Biogen Idec CEO George Scangos said during the firm's fourth-quarter earnings call that 2013 was an inflection point. That is, a year in which the company moved from two major marketed products to three, after the addition of MS pill Tecfidera, and is now looking at a possible six, when taking into account already marketed MS products Avonex and Tysabri, as well as late-stage contenders Plegridy (MS) and Aprolix/Eloctate (hemophilia).

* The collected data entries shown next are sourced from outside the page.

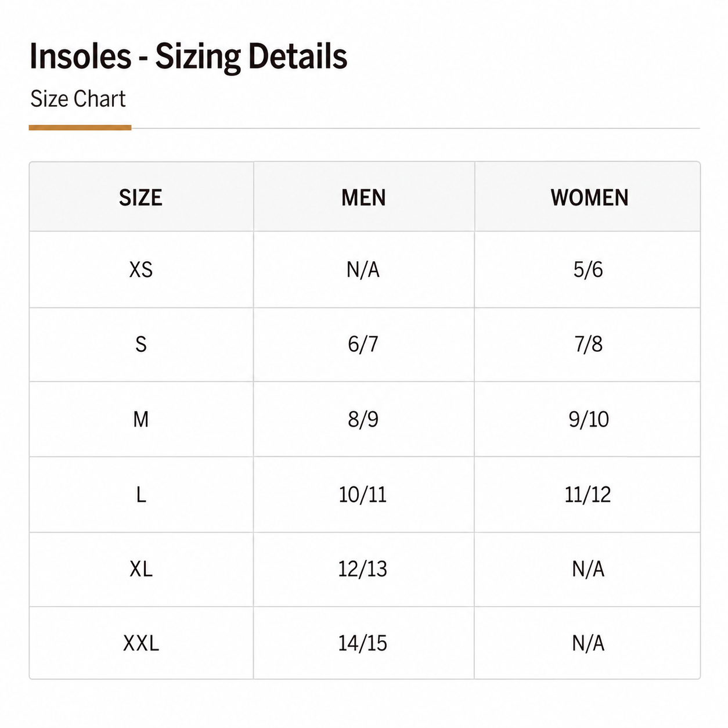Select the XXL size row label
This screenshot has width=728, height=728.
point(141,643)
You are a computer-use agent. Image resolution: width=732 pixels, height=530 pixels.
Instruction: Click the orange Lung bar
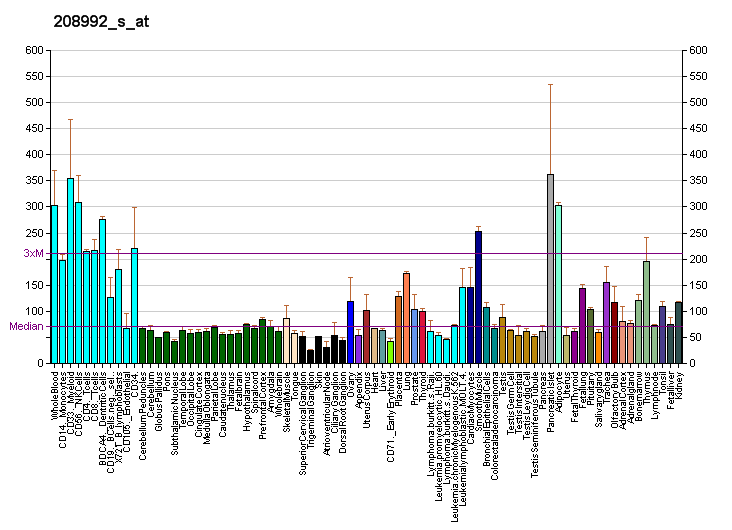click(406, 317)
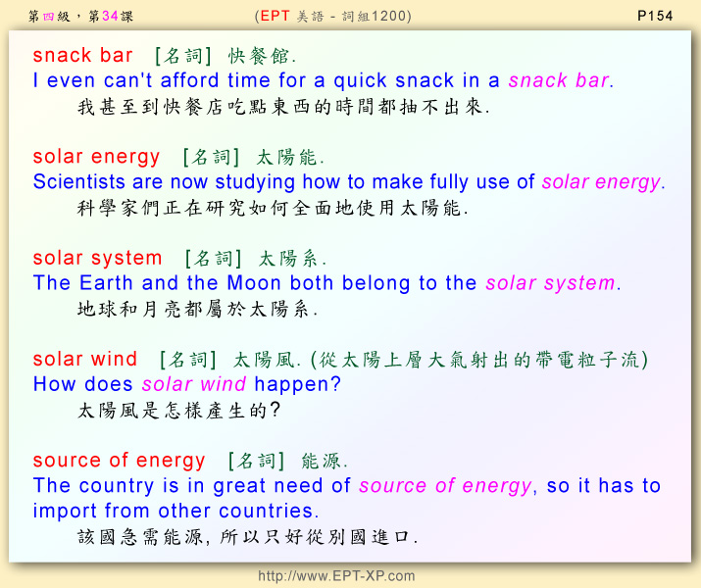701x588 pixels.
Task: Click the pink italic "solar energy" in sentence
Action: [602, 182]
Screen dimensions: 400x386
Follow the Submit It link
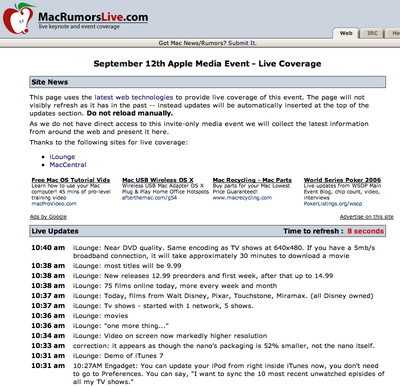pyautogui.click(x=242, y=43)
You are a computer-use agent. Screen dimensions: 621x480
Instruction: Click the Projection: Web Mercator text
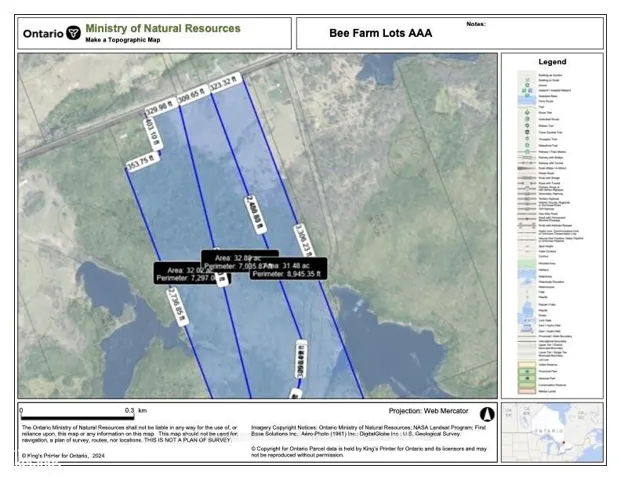pos(428,411)

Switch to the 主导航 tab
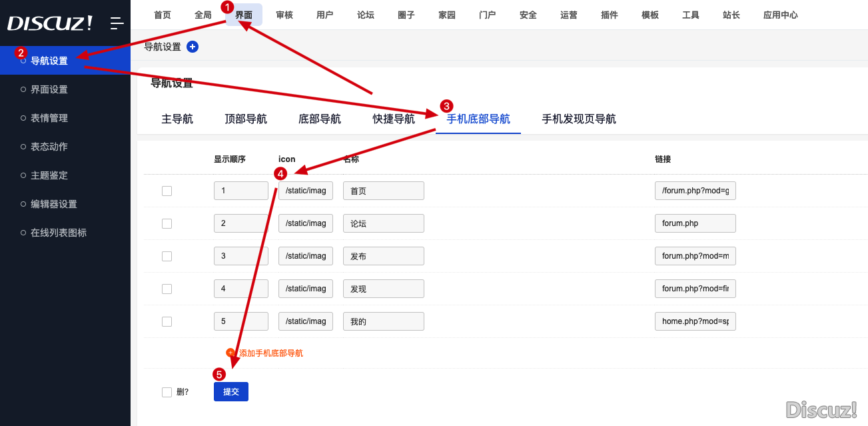177,118
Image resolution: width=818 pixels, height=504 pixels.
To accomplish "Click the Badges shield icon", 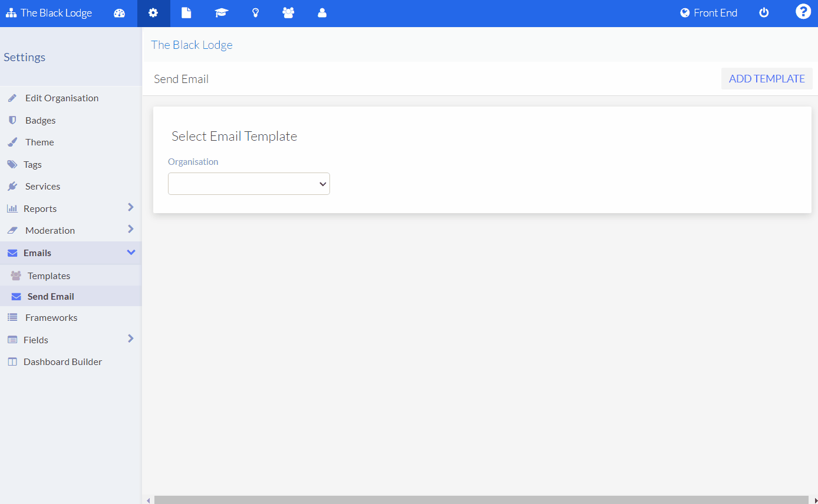I will pos(11,120).
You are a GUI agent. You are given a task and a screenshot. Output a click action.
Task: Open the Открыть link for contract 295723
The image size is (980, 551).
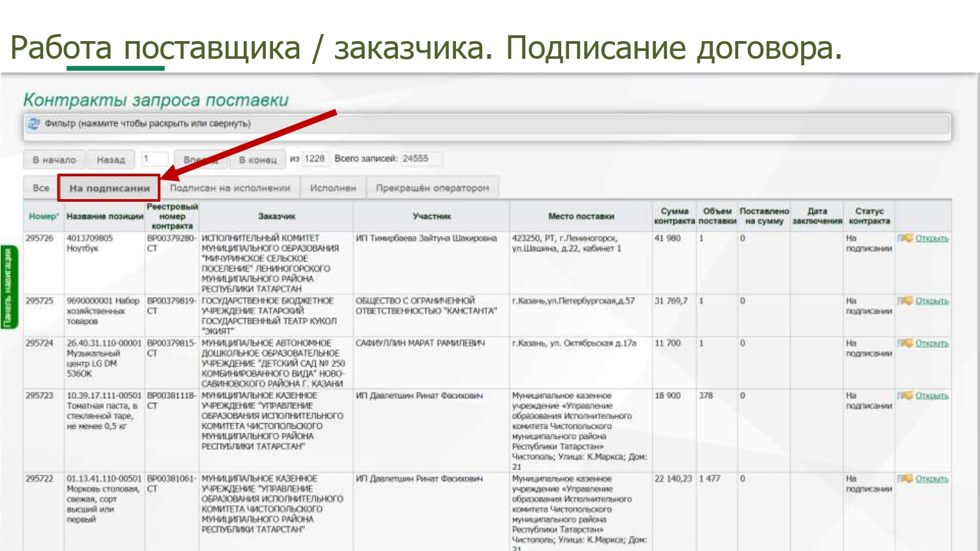coord(932,396)

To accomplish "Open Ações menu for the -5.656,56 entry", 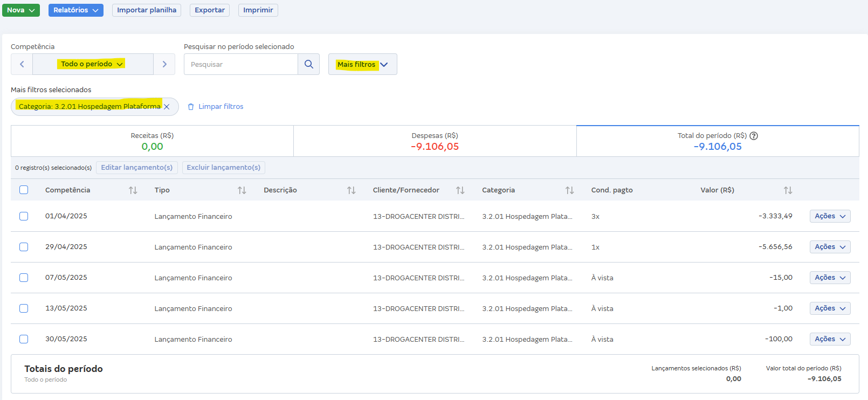I will (x=829, y=247).
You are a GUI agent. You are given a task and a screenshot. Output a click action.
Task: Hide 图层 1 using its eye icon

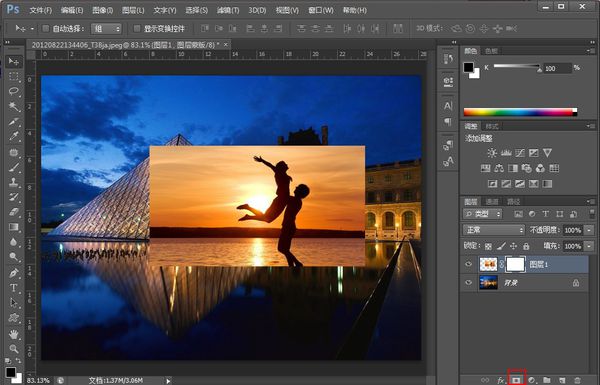(x=468, y=264)
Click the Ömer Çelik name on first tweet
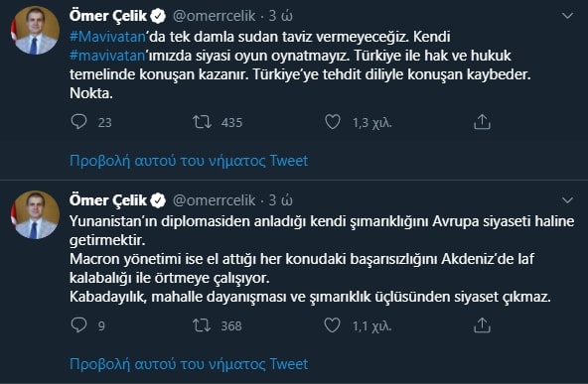Image resolution: width=588 pixels, height=384 pixels. point(108,16)
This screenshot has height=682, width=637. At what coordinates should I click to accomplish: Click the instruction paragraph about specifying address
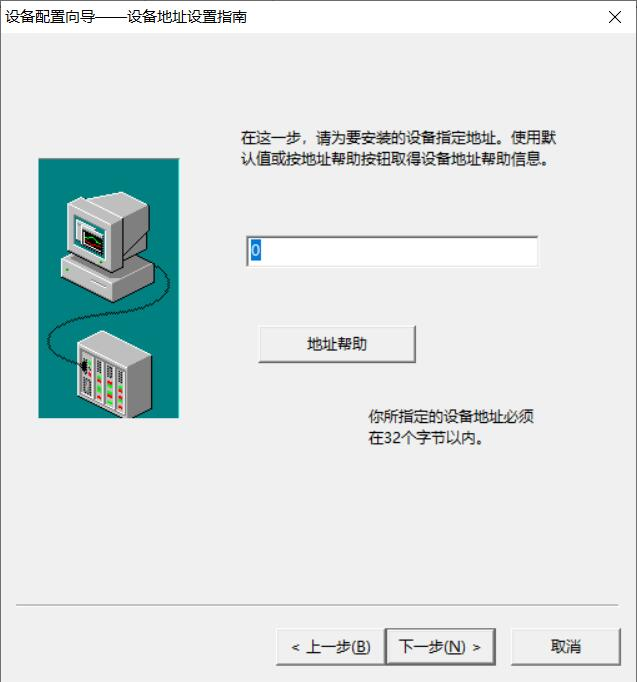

Commercializing these innovations, the CEO conceded, would be a “challenge for most organizations.” As far as the year ahead, Biogen forecasted 2014 revenue growth of 22% to 25%, slightly higher than street consensus of 21%.

Management said it expects Tecfidera to continue to be a significant revenue contributor. It's set to be approved in the EU. But growth challenges loom. During the Q&A portion of the investor webcast, Tony Kinglsey, Biogen's EVP, commercial operations, was asked how Teva's three-times-a-week formulation of MS injection Copaxone—which was approved today—will affect the MS landscape.

The new formulation "will create competitive noise in the marketplace,” Kinglsey said. But, he added, “it's going to put 85,000 patients in play for switch. We think we have a good alternative for those patients. We'll have a strong presence in offices competing for that.”

The company hiked SG&A spend to $1.7 million for 2013, from $1.2 million in 2012.

The second possible impact of the new Copaxone shot, Kingsley offered, was that “it will add to the toolkit that payers have to put pressure on the category.”

Biogen also says it's earmarked $200 million for business-development activities to supplement its pipeline prospects and to aid its own internal R&D. Scangos explained that the company is looking to in-license Phase-I/II compounds, and that part of that money will also go to improve the technology platform.